A study released on Monday shows just how dramatic the ozone loss in the Antarctic has been over the past 20 years compared to the same phenomenon in the Arctic.
The study found "massive" and "widespread" localized ozone depletion in the heart of Antartica's ozone hole region, beginning in the late 1970s, but becoming more pronounced in the 1980s and 1990s.
The US government scientists who conducted the study said that there was an almost complete absence of ozone in certain atmospheric air samples taken after 1980, compared to earlier decades.
In contrast, the ozone losses in the Arctic were sporadic, and even the greatest losses did not begin to approach the amount of regular losses in the northern hemisphere, the researchers said.
TRACKING THE HOLE
"Typically the Arctic loss is dramatically less than the Antarctic loss," said Robert Portmann, an atmospheric scientist with the US National Oceanic and Atmospheric Administration (NOAA) in Boulder, Colorado.
Scientists have been tracking the expanding ozone hole over Antarctica for some 20 years now.
In October, NASA scientists reported that this year's hole is the biggest ever, stretching over nearly 28.4 million square kilometers.
DEPLETION
In Antarctica, local ozone depletion at some altitudes frequently exceeded 90 percent, and often reached up to 99 percent during the Antarctic winter in the period after 1980 compared with earlier decades, the researchers said.

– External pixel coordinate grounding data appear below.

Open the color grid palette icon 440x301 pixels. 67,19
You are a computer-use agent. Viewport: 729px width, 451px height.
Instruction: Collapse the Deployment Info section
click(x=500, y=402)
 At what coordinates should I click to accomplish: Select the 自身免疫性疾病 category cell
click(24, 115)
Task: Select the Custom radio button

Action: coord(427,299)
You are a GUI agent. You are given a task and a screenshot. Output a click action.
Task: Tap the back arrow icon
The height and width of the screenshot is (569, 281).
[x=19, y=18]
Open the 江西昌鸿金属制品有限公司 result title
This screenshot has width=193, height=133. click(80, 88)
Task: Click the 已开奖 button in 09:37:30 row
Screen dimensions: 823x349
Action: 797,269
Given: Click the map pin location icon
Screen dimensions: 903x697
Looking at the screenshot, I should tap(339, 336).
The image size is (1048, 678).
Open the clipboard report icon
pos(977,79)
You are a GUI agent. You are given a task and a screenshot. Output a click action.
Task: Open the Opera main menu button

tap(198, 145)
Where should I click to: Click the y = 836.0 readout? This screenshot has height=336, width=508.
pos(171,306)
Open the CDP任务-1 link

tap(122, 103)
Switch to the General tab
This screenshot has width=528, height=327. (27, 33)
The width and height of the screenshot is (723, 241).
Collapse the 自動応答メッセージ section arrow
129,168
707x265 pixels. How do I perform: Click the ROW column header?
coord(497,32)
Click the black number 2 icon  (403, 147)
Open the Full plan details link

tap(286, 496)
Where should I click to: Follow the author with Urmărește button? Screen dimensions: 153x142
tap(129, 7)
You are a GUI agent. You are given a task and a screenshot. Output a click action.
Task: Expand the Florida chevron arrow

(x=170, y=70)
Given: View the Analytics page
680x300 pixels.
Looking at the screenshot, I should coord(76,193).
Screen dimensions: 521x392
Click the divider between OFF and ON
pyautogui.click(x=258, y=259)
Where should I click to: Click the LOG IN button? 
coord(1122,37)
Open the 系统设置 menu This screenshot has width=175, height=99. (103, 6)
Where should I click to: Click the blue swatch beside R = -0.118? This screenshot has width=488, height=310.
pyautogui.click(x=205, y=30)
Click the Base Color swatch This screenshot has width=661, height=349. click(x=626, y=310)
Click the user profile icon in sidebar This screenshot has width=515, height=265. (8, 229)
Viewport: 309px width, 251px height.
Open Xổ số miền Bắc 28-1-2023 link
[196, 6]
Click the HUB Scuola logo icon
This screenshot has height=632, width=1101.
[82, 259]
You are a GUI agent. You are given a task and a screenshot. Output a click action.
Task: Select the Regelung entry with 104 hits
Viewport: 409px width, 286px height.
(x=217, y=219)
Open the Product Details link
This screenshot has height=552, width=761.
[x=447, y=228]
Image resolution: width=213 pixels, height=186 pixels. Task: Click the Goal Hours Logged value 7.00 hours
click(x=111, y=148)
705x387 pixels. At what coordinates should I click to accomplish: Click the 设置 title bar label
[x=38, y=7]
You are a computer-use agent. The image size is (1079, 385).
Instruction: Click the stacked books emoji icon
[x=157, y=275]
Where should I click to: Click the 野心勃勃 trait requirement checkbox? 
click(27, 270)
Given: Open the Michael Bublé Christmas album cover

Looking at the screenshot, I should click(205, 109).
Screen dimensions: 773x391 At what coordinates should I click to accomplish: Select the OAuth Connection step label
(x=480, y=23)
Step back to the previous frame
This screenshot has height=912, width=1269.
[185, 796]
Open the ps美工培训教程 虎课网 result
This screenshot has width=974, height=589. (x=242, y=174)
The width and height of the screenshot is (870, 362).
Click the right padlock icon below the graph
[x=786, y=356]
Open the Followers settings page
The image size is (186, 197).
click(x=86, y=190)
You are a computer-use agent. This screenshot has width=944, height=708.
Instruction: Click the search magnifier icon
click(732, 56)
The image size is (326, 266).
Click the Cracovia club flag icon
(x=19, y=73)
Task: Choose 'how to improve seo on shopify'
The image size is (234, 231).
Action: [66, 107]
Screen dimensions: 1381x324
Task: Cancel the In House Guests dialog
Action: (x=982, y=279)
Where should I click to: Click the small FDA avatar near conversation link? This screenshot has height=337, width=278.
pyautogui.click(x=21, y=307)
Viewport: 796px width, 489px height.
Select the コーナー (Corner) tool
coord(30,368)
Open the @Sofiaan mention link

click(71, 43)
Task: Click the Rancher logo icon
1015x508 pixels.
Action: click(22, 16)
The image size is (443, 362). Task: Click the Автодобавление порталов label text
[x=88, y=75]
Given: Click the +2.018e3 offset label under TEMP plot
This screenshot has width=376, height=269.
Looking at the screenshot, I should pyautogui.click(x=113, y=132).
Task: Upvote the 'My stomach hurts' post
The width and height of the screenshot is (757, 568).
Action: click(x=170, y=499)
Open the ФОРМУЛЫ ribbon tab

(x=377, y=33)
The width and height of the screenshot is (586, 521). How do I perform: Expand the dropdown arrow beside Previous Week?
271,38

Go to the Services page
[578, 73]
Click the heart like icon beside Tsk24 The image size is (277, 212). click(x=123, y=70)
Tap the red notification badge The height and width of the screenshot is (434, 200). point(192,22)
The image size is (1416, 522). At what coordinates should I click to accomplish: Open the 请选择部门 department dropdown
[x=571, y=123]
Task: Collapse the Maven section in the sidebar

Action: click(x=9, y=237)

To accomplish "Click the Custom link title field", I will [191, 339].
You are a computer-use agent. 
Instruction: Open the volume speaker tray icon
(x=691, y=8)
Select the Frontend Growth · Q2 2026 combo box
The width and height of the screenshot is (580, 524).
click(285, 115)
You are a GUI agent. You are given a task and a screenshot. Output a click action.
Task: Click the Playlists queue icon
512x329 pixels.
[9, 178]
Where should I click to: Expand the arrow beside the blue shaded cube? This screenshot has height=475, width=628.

In the Arctic, the losses occasionally peaked at 70 percent, and some losses of 50 percent were seen in the mid 1990s, when temperatures were particularly low.
The scale and scope of the problem, however, was much less than what was seen in the Northern Hemisphere.
Some recent studies have also pointed to large ozone losses in the Southern Hemisphere, but the NOAA researchers said their study showed that these events were rare and did not appear to signal a trend.
"We saw small to moderate ozone losses in the very coldest winters, when the stratospheric conditions are ripe for ozone loss, but they were rarer than we expected," Portmann said.
The study, published in the Proceedings of the National Academy of Sciences, was based on more than 40 years' of ozone readings from polar observation stations as well as balloon-borne measuring mechanisms.